Understandably, parents can NOT control what others say to or about their children however, they can greatly reduce their exposure to negativity by participating in the process. There are tons of books, free on line coaching, social media research, checking the BBB, speaking with other parents with more experience (it becomes a supportive community - the veteran parents are generally quick to help advise you along the way), going to industry events, asking questions of the agency before a casting, being very alert within the studio - ensuring that your child is having fun and not being disrespected. The list of opportunities to empower themselves goes on and on.

Rejection is also a major concern for all involved. It can be devastating for young people in any situation. The modeling industry can make it seem even more deeper of a rejection because the child may interpret not getting the booking as 'they did something wrong' or 'weren't good enough'. It is not about the child/teen being 'good enough' - it's about IF the child fills the needs of the client and the client's client. There are a great deal of people within each booking that have opinions due to their objectives. Often a client will go through literally hundreds of models in a casting day to cast just ONE model. The other kids that don't get booked are often left with a profound feeling of rejection and it can begin to destroy their self-confidence. I'm not a psychiatrist with a degree - just an agent that has witnessed this outcome for several decades. It's human nature for kids to get all excited to have the opportunity only to then not get the booking and be brokenhearted. So, it's back to the parents continual participation to explain the realities of how it works and how the endeavor is a gambling pursuit. Sometimes they get booked and sometimes they don't. Keeping their young heads level minded to see it as a game and to not be taken SO seriously is critical.

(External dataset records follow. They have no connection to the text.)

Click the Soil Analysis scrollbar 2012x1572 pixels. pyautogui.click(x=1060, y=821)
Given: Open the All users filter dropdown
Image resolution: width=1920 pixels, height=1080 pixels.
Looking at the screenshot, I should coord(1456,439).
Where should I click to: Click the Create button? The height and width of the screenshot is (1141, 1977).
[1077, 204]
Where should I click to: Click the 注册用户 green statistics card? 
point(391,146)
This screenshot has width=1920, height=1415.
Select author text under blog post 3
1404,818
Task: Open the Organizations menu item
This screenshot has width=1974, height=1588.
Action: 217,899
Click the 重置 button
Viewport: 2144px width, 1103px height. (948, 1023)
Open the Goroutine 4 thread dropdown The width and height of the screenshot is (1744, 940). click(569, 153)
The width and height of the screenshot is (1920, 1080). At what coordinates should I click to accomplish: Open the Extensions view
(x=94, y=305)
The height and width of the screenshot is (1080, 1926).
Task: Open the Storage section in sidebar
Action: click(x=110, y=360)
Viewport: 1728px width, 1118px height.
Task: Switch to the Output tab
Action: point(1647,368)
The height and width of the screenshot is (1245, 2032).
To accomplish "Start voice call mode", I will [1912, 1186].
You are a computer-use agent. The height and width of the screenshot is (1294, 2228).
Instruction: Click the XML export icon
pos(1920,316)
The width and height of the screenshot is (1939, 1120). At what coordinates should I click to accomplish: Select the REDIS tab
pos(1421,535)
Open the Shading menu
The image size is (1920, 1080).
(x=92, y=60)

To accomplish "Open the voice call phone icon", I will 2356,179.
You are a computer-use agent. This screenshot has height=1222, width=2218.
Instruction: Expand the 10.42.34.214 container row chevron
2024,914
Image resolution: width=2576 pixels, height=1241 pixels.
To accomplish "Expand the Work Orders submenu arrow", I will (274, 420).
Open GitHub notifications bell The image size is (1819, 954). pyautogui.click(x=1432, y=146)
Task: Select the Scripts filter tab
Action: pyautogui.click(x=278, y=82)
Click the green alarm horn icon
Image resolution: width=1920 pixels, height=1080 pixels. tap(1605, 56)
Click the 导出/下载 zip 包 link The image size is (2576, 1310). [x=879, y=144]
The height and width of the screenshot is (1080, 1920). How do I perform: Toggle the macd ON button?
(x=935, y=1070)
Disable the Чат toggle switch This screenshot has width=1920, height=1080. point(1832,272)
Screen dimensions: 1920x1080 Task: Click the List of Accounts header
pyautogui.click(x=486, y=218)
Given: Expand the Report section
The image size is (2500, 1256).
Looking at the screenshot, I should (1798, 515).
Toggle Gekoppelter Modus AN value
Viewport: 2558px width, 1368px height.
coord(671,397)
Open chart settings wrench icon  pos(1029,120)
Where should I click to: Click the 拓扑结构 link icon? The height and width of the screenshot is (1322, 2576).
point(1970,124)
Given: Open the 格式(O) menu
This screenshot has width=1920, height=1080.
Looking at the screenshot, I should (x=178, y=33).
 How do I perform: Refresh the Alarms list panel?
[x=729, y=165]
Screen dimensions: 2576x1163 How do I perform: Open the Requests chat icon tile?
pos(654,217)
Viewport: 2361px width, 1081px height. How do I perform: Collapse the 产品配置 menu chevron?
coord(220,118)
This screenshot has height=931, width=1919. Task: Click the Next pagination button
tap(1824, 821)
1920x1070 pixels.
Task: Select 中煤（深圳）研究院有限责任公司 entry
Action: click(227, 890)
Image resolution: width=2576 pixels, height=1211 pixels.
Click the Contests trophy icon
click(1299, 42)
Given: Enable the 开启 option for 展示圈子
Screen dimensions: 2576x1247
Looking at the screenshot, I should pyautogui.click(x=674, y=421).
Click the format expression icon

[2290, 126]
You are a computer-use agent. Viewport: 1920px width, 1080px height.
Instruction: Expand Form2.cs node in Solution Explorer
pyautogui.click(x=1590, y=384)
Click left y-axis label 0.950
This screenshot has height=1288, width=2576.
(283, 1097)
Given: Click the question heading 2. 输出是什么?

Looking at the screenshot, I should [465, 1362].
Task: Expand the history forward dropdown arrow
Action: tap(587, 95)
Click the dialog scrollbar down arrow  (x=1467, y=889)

Work Permits - In the State of Illinois, with our Child Labor Laws you need to have a work permit for any child under sixteen years of age. Check with the Illinois Department of Labor for additional information. Your agency will help you begin the process with a Letter of Intent.
Hourly Rates - Each state has different rates for different types of bookings. To keep the math simple within this post - in Chicago it's common for a child to get a booking for $75.00 for an hour. THEN the agency will take 20% commission from that $75.00 hourly booking, the IRS takes their share and then there's the out of pocket expenses for the parents: gas, parking, etc. That $75.00 can quickly evaporate. There aren't a great deal of kids that are paying for their college from that rate and yet some are. It's a gamble as I stated previously. Sometimes gambling can be a fun adventure for the family and sometimes it can have devastating affects. The more common sense you utilize and the more research the parent does, the more empowered they'll be to put that gamble's odds into their family's favor.

Social Media - I could write a book on this topic. Needless to say the parent must have a lengthy discussion with their agency and their child to deem what IS and IS NOT appropriate for their specific circumstances. Remember that when you put your child 'on line' you have literally opened their lives up for the entire world to view.

The conversation of parents pursuing modeling careers (entertainment) for their children is a multi-layered and very complicated discussion. A quick blog post can't cover the variety of critical subjects. The above are just a few factors for you to consider as you explore the complicated venture. I feel that the industry can offer a great deal of benefits to a model as long as there is a loving, patient parent that takes them through each step with empathy and compassion, placing the child's best interest first. This will help ensure that any negativity isn't taken on so personally that it affects the child's mental health and well being.